As the sun set Tuesday on the second full day of searching Lake Pontchartrain, there was still no sign of the Texas man missing since the oil and gas platform he was working on exploded Sunday evening 1½ miles off the Kenner shoreline.

While the U.S. Coast Guard suspended its search of Lake Pontchartrain on Monday night, Jefferson Parish Sheriff's Office investigators went back onto the Clovelly Oil Co. platform Tuesday, while Kenner police scoured the lake's southern beaches on four-wheelers looking for the body of Timothy Morrison, 44, of Katy, Texas.

The JPSO also had a helicopter searching the lake, though Sheriff Joe Lopinto said high winds were making visibility in the water difficult. 

Morrison, who is married with three children, was one of eight workers on the platform when an explosion ripped through the top floor about 7:18 p.m. Sunday.

Morrison's sister, Judy McPherson, told the Athens Review in Texas that the family is planning a memorial service and visitation Sunday in Athens, where Morrison formerly lived.

The cause of the accident is under investigation, but Clovelly said the explosion occurred during a routine cleaning of the lines that feed the platform from three separate oil wells, all of which had been shut down for the process.

Two of the flow lines had been cleaned and the third was being cleaned when the explosion occurred.

A fourth line, which comes from a natural gas well, was shut off after the explosion.

In addition to Clovelly, Houston-based Hydra Steam Generator had employees on the platform at the time as well.

Seven men were taken to hospitals after the explosion, though four have since been discharged. Two men — Alvin Kimbrel of Belle Chasse and Lawrence Dufrene of Marrero — were sent to the burn unit in Baton Rouge and are reported to be in good and serious condition, respectively.

Another man, James Bordelon of LaPlace, is at University Medical Center but the hospital is not giving out information on his condition at the request of his family.

The father of one of the discharged men, Brent Neil of Houma, said Tuesday morning said his son was “banged up” but OK. The others — Devin Billiot of Houma, Paul Phister of Mandeville and Cody Boudreaux of Chauvin — declined to comment or could not be reached.

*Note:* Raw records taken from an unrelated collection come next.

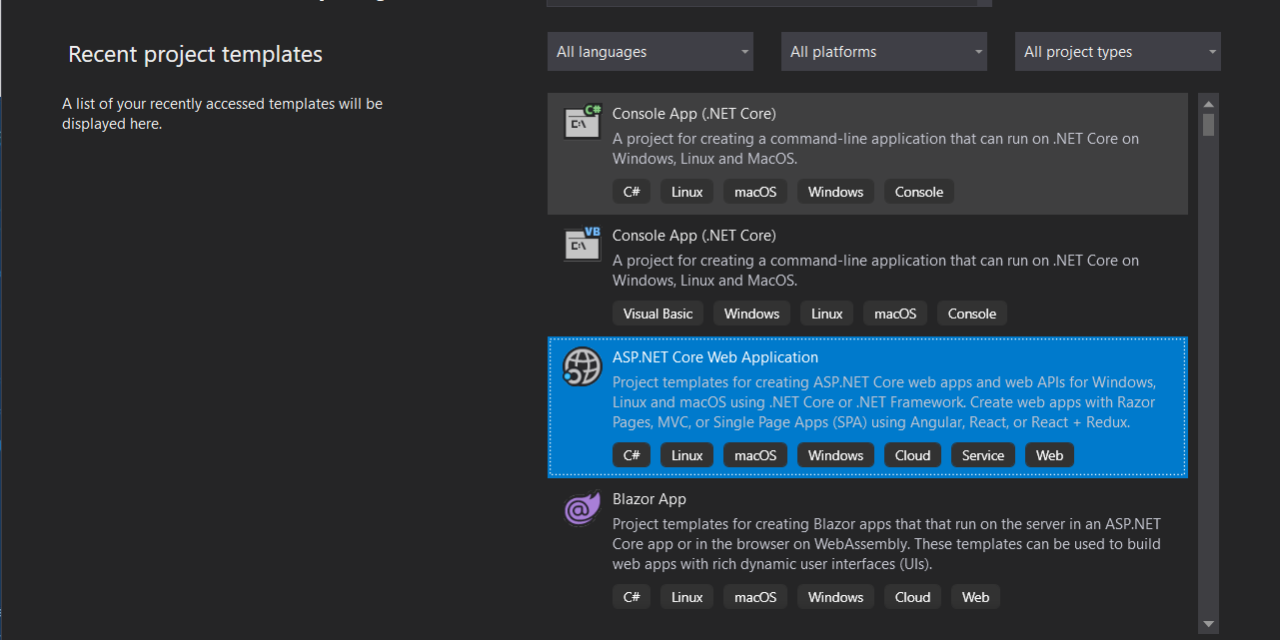Click the Visual Basic Console App icon
Screen dimensions: 1280x640
(582, 243)
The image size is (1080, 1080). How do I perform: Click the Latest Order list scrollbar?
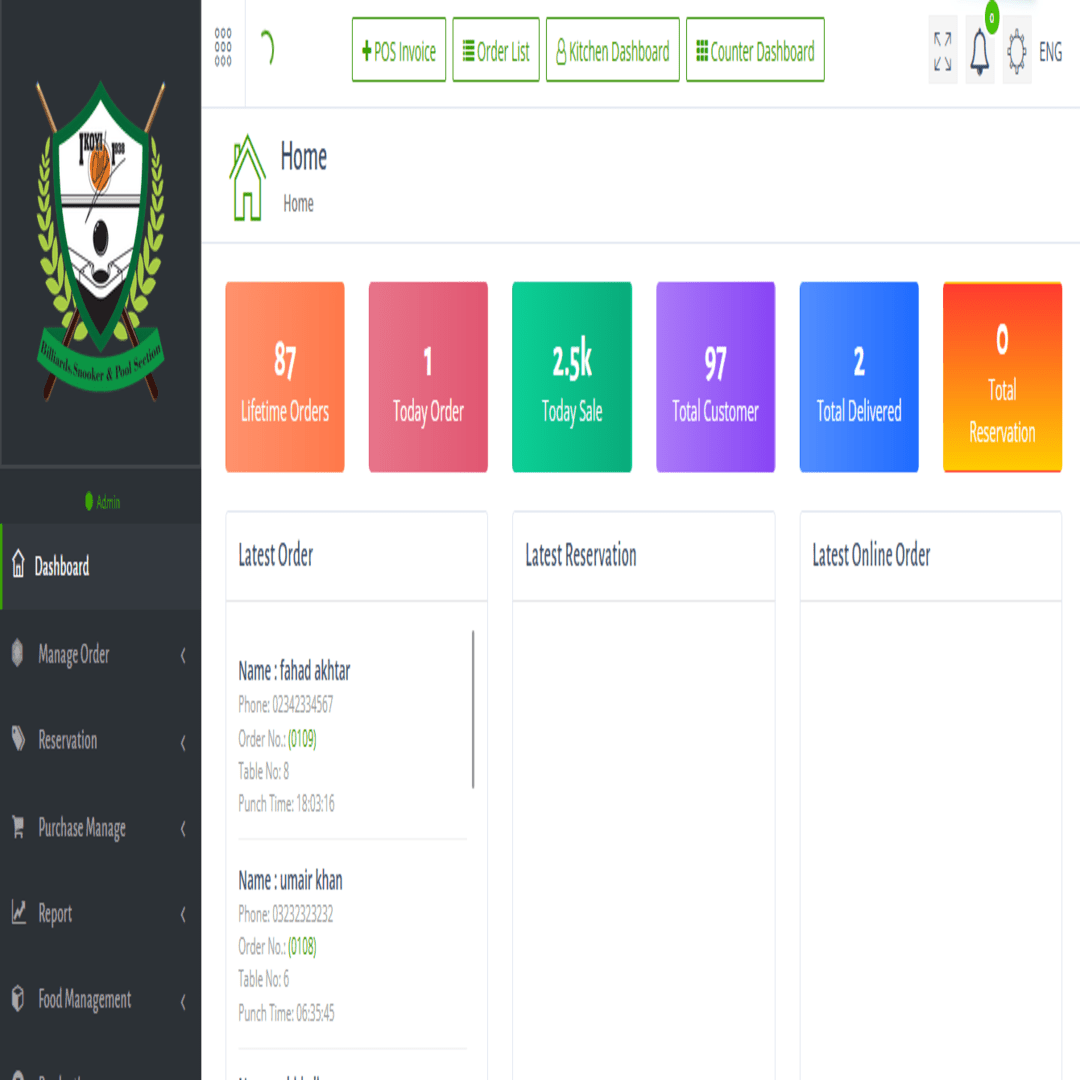tap(472, 709)
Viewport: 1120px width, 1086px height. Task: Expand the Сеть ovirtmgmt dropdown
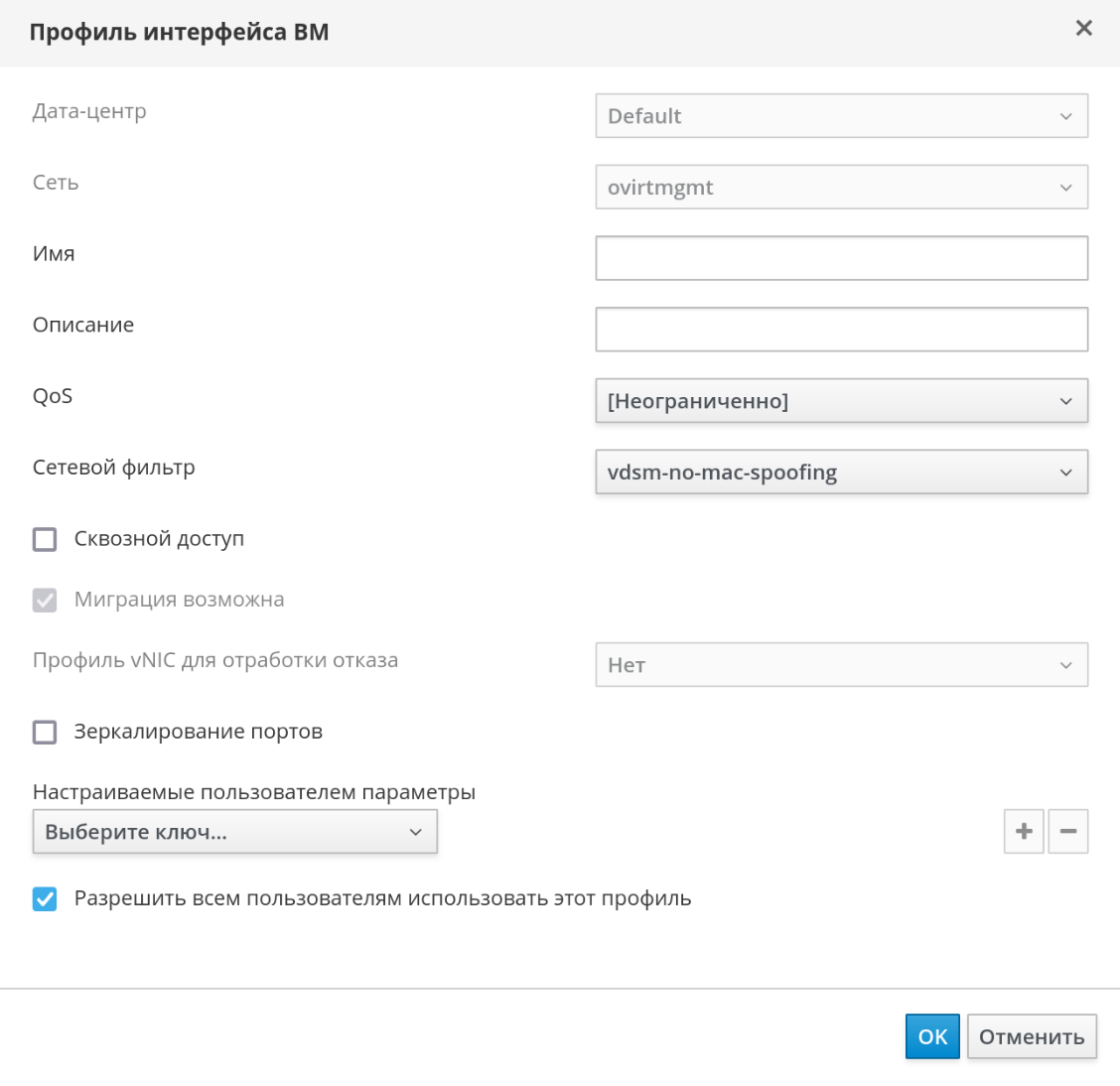841,188
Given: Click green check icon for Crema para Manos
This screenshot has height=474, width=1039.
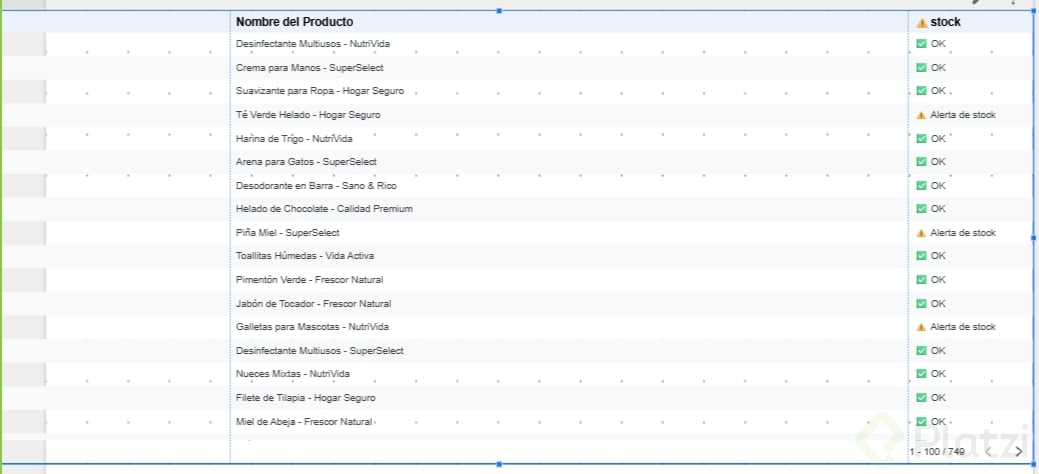Looking at the screenshot, I should point(921,68).
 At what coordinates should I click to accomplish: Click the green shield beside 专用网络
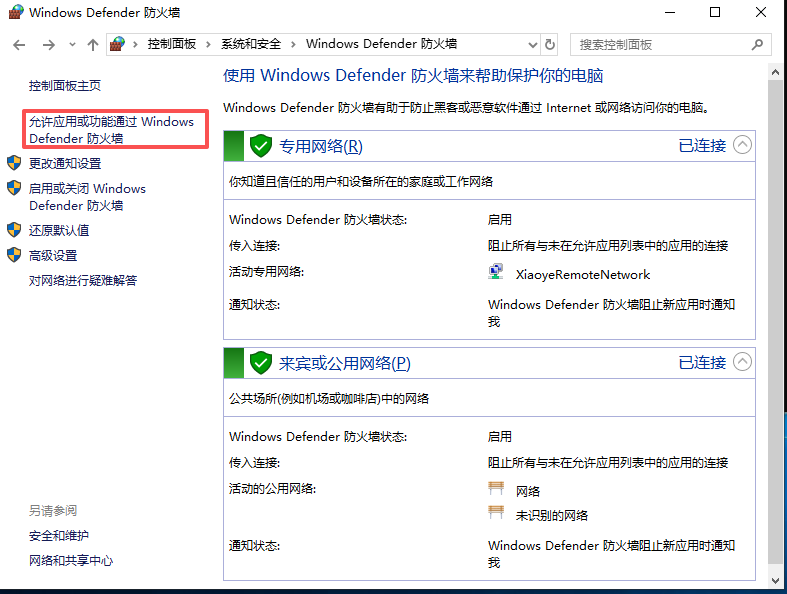(x=261, y=146)
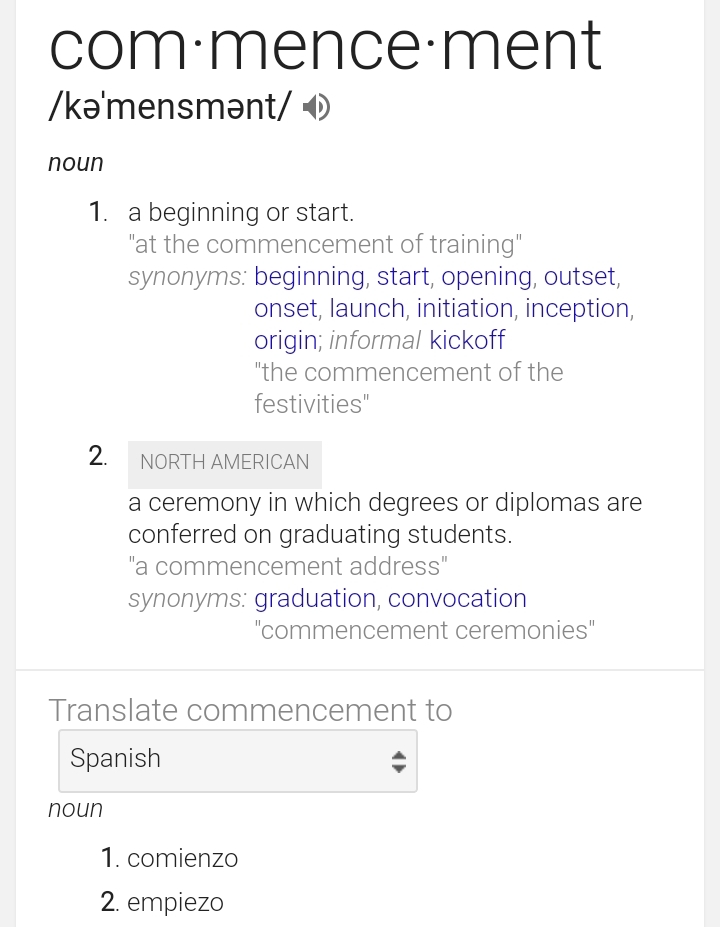This screenshot has width=720, height=927.
Task: Go to the 'initiation' synonym
Action: point(464,308)
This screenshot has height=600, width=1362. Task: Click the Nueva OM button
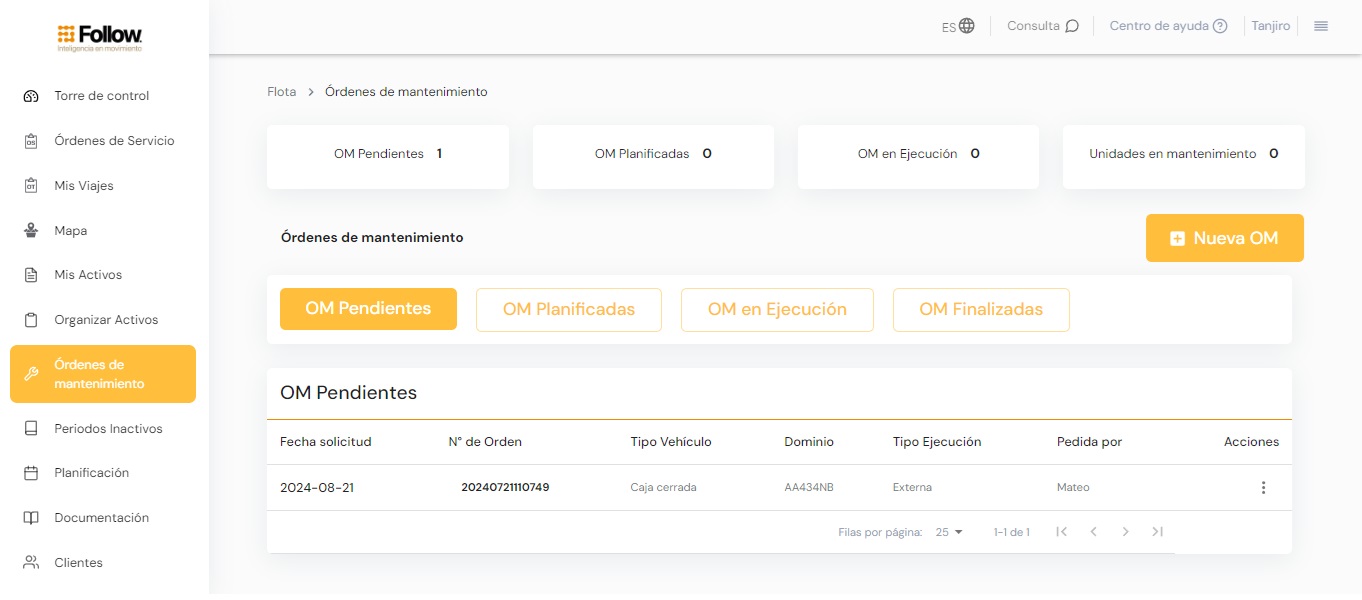pos(1224,238)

Clovelly, which has hired a crisis management firm, put out a statement Tuesday asking the media not to contact family members. It also said that even though searchers have found no oil sheen on the water or along the shoreline, it has put a protective boom around the platform “out of an abundance of caution.”

Mike Ingram, who lives across the street from Dufrene, the burned worker from Marrero, described Dufrene as quiet, kind and always quick to help. He said Dufrene helped him set up a generator in his backyard in preparation for Hurricane Nate two weeks ago.

“He’s a real nice guy,” he said. “He’ll help anybody out.”